**Data items**.
....
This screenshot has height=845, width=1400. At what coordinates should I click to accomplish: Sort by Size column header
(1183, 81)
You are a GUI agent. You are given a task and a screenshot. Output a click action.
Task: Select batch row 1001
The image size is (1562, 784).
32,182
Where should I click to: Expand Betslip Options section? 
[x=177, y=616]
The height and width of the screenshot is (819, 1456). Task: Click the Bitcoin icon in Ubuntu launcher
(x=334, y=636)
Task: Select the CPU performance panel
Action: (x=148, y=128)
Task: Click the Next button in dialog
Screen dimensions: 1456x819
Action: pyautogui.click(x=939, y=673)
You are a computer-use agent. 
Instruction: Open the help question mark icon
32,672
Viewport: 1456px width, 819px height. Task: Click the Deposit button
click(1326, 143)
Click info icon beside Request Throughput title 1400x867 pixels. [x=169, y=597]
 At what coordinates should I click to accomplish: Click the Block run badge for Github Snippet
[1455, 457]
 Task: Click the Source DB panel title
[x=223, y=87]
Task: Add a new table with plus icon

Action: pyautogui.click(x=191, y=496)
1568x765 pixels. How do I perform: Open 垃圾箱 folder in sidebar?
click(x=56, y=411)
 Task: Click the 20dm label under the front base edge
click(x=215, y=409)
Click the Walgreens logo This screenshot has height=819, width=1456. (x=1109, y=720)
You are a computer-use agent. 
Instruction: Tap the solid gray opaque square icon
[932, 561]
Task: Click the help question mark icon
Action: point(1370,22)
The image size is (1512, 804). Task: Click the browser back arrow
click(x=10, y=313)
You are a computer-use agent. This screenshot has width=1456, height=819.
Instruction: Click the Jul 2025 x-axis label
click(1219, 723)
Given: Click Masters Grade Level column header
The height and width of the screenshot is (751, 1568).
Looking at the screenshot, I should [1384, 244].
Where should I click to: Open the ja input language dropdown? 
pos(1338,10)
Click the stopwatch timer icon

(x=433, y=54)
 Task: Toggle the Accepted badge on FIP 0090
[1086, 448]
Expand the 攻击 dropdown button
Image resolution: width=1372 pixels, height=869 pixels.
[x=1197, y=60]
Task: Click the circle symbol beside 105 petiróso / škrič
....
**Work to be completed**.
Please return the data above exactly as given.

**Answer**.
This screenshot has height=845, width=1400. At what coordinates should I click to accomplish: Sort by Size column header
(1183, 81)
You are a GUI agent. You are given a task and a screenshot. Output a click action.
Task: Select batch row 1001
The image size is (1562, 784).
32,182
Where should I click to: Expand Betslip Options section? 
[x=177, y=616]
The height and width of the screenshot is (819, 1456). Task: Click the Bitcoin icon in Ubuntu launcher
(x=334, y=636)
Task: Select the CPU performance panel
Action: (x=148, y=128)
Task: Click the Next button in dialog
Screen dimensions: 1456x819
Action: pyautogui.click(x=939, y=673)
You are a computer-use agent. 
Instruction: Open the help question mark icon
32,672
Viewport: 1456px width, 819px height. Task: Click the Deposit button
click(1326, 143)
Click info icon beside Request Throughput title 1400x867 pixels. [x=169, y=597]
 At what coordinates should I click to accomplish: Click the Block run badge for Github Snippet
[1455, 457]
 Task: Click the Source DB panel title
[x=223, y=87]
Task: Add a new table with plus icon

Action: pyautogui.click(x=191, y=496)
1568x765 pixels. How do I perform: Open 垃圾箱 folder in sidebar?
click(x=56, y=411)
 Task: Click the 20dm label under the front base edge
click(x=215, y=409)
Click the Walgreens logo This screenshot has height=819, width=1456. (x=1109, y=720)
You are a computer-use agent. 
Instruction: Tap the solid gray opaque square icon
[932, 561]
Task: Click the help question mark icon
Action: point(1370,22)
The image size is (1512, 804). Task: Click the browser back arrow
click(x=10, y=313)
You are a computer-use agent. This screenshot has width=1456, height=819.
Instruction: Click the Jul 2025 x-axis label
click(1219, 723)
Given: Click Masters Grade Level column header
The height and width of the screenshot is (751, 1568).
Looking at the screenshot, I should [1384, 244].
Where should I click to: Open the ja input language dropdown? 
pos(1338,10)
Click the stopwatch timer icon

(x=433, y=54)
 Task: Toggle the Accepted badge on FIP 0090
[1086, 448]
Expand the 攻击 dropdown button
Image resolution: width=1372 pixels, height=869 pixels.
[x=1197, y=60]
Task: Click the circle symbol beside 105 petiróso / škrič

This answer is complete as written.